GMAT Club Official Explanation:



Step 1: Total arrangements without restrictions

The number of ways to distribute the treats A, A, B, C, M, and P among six pets without any restriction is 6!/2! = 360.

Step 2: Invalid cases where the rabbit gets mango or the parrot gets banana

We now count the number of invalid cases where the rabbit gets mango or the parrot gets banana.

Fix mango to the rabbit. The remaining 5 items, A, A, B, C, and P, can be assigned to the other 5 pets (including the parrot) in 5!/2! = 60 ways.

Fix banana to the parrot. The remaining 5 items, A, A, C, M, and P, can be assigned to the other 5 pets (including the rabbit) in 5!/2! = 60 ways.
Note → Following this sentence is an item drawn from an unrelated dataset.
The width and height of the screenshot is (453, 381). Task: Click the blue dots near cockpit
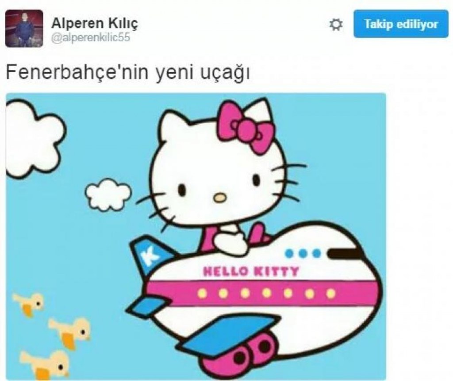(x=303, y=253)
However, both cases above include the overlap where the rabbit gets mango and the parrot gets banana. To avoid double-counting, we subtract those. Fix both: mango to the rabbit and banana to the parrot. The remaining 4 items, A, A, C, and P, can be assigned to the other 4 pets in 4!/2! = 12 ways.

This makes the number of invalid cases equal to 60 + 60 - 12 = 108.

Step 3: Subtract invalid cases from total

Therefore, valid cases = total arrangements - invalid cases = 360 - 108 = 252.

Answer: C.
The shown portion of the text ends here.